This site is intended for health professionals only


Access, cancer screening and staff support improvements: Good practice examples from April’s CQC inspections

17 May 2021

Share this article

Last month, the Care Quality Commission (CQC) resumed inspections for some GP practices.

Covid-19 has brought changes to the regulator’s approach – with routine inspections paused at the start of the pandemic and a transitional regulatory approach introduced from October.

And now inspections of services that had previously breached regulations, as well as those rated as ‘requires improvement’ without any regulatory breaches, are underway again.

Management in Practice looked at three reports of practices inspected between 13 and 30 April and rated ‘good’ to see how these services had made improvements to their services. 

Cancer screening

Central Surgery, in Westcliff On Sea, had taken steps to improve uptake for cancer screening, including introducing extended hour nurse clinics each month to improve working age patients’ access to cervical screening services.

The practice also worked with a ‘call and recall’ policy to reach patients who had not responded to appointment letters, in addition to staff opportunistically reminding patients during remote and face-to-face consultations.

The CQC said that while verified data showed the practice had not met the 80% target rate, unverified data showed it had achieved a rate of 82.3% for eligible people aged 50 to 64.

Central Surgery had also improved how it monitored patients with long-term conditions such as diabetes.

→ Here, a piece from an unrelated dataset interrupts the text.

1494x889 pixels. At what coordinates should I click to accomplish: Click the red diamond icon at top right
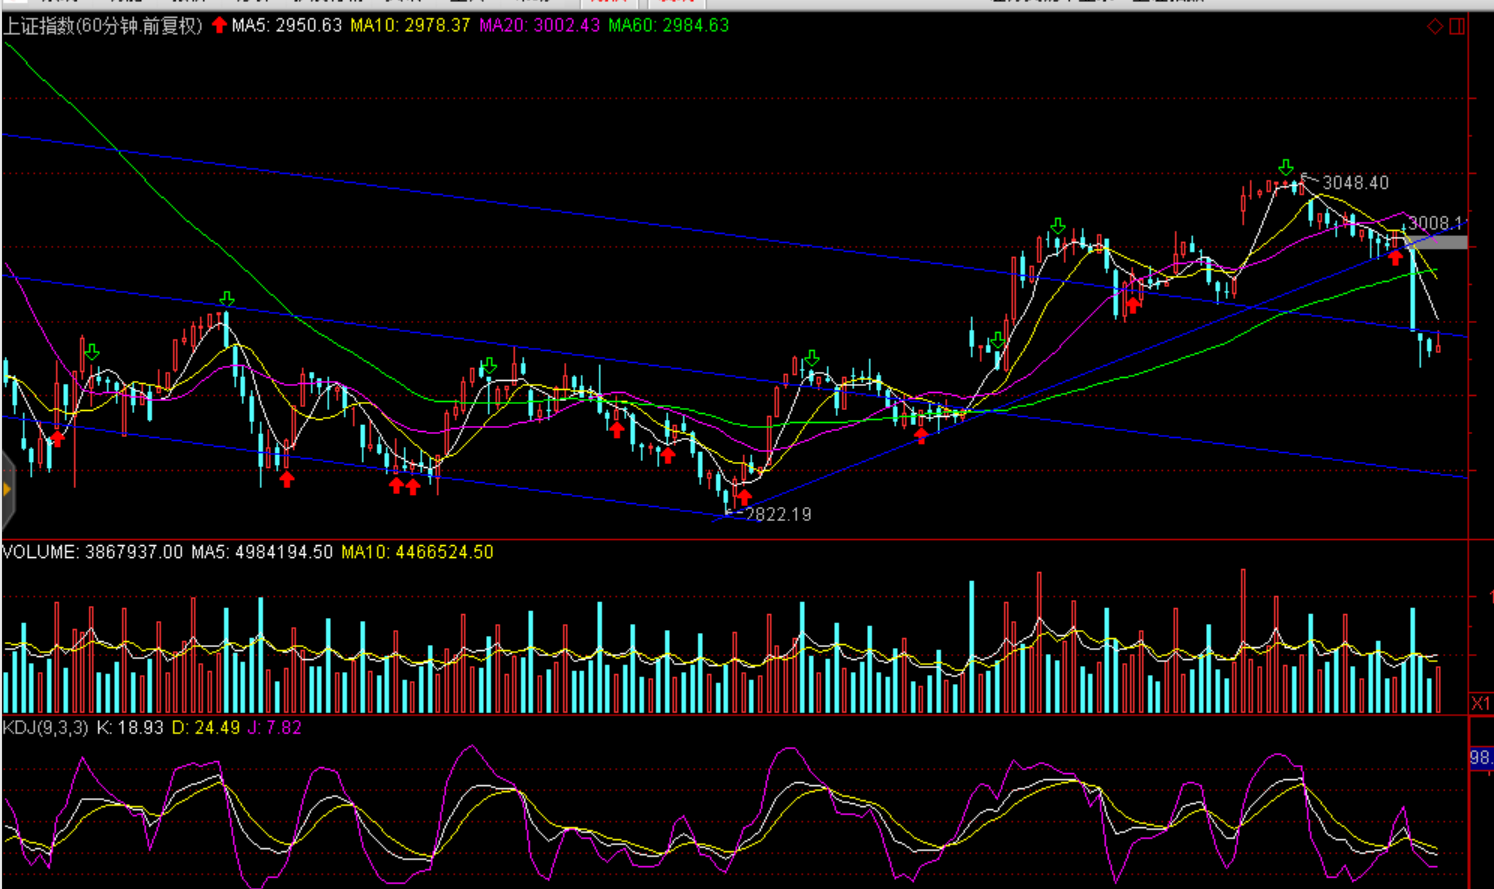[x=1435, y=26]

In particular, the practice had encouraged patients to record their blood pressure at home, providing those clinically vulnerable with the equipment to do so.

Using its recall system, the practice had also achieved 97% uptake of the flu vaccination for patients with diabetes, the inspection found.

Improving access and support during the pandemic

Meanwhile, an inspection of Dr Shantir’s practice, a surgery in London, revealed a ‘significant improvement’ in relation to telephone access, the CQC said, which had increased to 54% from 23% in 2018 and 34% in 2019.

Inspectors heard that the practice had been reviewing this with monthly reports, which provide daily and hourly breakdowns of telephone contact and patient demand, allowing for staff to divert their attention to appropriate services, such as appointments or results.

‘The practice told us that, using the telephone reporting system, they could see that staff had answered 87% of all calls to the practice in 2019 to 2020,’ the report said.

The practice also took into consideration patients’ religious and cultural needs, the CQC said, with GPs responding quickly – ‘often outside of normal working hours’ – to provide death certification for prompt burial.

It also worked with a local district nursing team to discuss and manage the care needs of patients with long-term conditions, with patients with multiple conditions having their needs reviewed in one appointment.

Staff hiring, training and support

Other practices were commended for their work to improve staff recruitment and training systems, to better patient safety.

At a previous 2019 inspection of Abbey Road Medical Practice, in London, the CQC found that recruitment systems were in place but ‘not consistently effective’. But the most recent review detected improvements, with arrangements ‘in place to ensure effective systems for staff HR checks including DBS, staff occupational and health immunity status’, and clinicians’ registration with the appropriate body checks.

The practice had also made improvements around clinical oversight of nursing and pharmacist staff, with monthly meetings now held with a GP to check prescribing, nurses and pharmacists supported to attend peer group meetings, and a lead GP providing regular one-to-one sessions for pharmacists.

‘Support for both practice nurses and pharmacists regarding individual patients was always available via the GP on call,’ the inspection report added.